I'm glad that mainstream media are keeping our attention on the ongoing tragedy of Nigeria and Boko Haram. But not everyone does it equally well -- and some of the better-known outfits, not as well as you'd expect.

The Nigerian military has resumed raids on the Islamist guerrilla group, rescuing hundreds of women and children; it has issued a "Wanted" poster of the top 100 leaders in the group; and an international task force is mustering for a new round of attacks on the militants.

All this is in multiple reports, but none of them has it all. And few offer background on the warped version of Islam that underlies Boko Haram's basic assumptions.
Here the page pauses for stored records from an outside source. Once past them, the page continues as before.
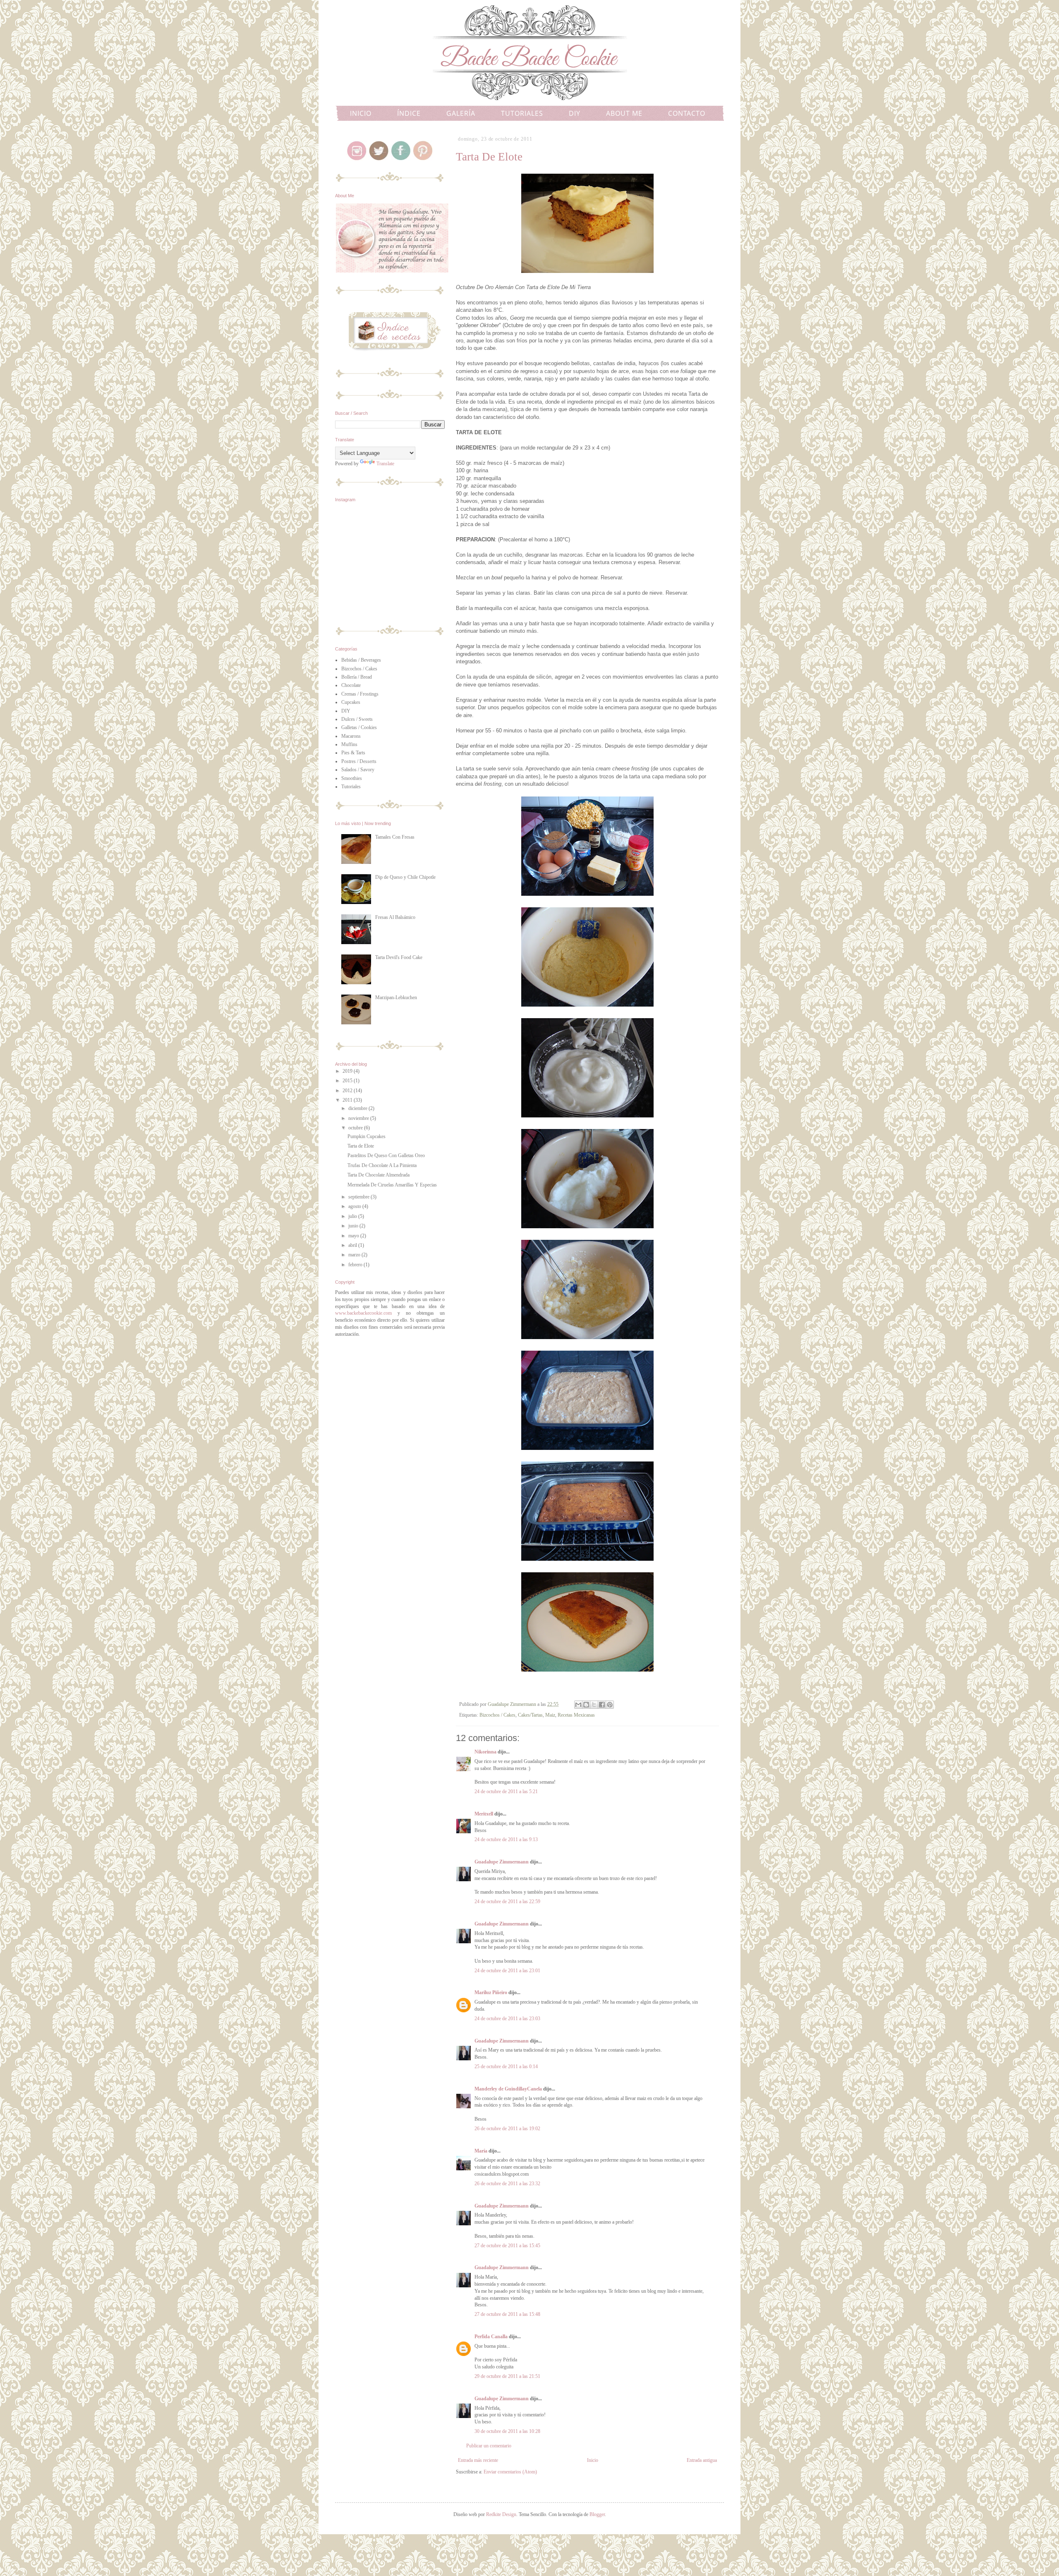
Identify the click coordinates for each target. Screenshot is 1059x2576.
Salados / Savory (357, 770)
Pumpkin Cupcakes (366, 1136)
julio (353, 1216)
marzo (355, 1255)
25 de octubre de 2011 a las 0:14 (506, 2066)
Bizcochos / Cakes (497, 1715)
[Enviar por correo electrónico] (578, 1705)
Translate (385, 463)
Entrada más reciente (478, 2460)
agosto (355, 1206)
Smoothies (351, 778)
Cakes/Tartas (530, 1715)
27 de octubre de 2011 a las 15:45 (507, 2245)
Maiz (550, 1715)
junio (353, 1226)
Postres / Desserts (358, 761)
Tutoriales (351, 786)
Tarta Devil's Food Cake (398, 957)
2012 (348, 1090)
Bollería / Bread (356, 677)
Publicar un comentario (488, 2446)
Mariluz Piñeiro (490, 1992)
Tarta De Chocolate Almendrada (378, 1175)
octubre (356, 1128)
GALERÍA (460, 113)
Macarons (351, 736)
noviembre (359, 1118)
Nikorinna (486, 1752)
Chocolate (351, 685)
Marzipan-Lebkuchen (396, 997)
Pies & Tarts (353, 753)
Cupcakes (350, 702)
Some of the reports repeat the horrendous numbers: thousands dead, 2.1 million refugees since 2009. Those are vital stats to remember. But the reports also need to keep plain the ideology of Boko Haram.

Take yesterday's "Big Story" in the much-quoted Associated Press:

ABUJA, Nigeria (AP) -- Nigerian troops have rescued 338 captives, almost all children and women, from Boko Haram camps in a northeastern forest, the military said Wednesday.
Thirty extremists were killed Tuesday in attacks on two camps on the fringes of the Islamic insurgents' holdout in Sambisa Forest, according to a Defense Headquarters statement on social media.
Separately troops ambushed and killed four suspects on a bombing mission in northeastern Adamawa state, it said. Hundreds of people have died in suicide bombing attacks mainly targeting mosques and markets in recent months.

Did you notice the attribution? A "Defense Headquarters statement on social media." And no one was directly quoted or even named. This despite the fact that the much smaller African website Sahara Reporters did get a name -- Army spokesperson Colonel SK Usman -- although apparently only on a press release.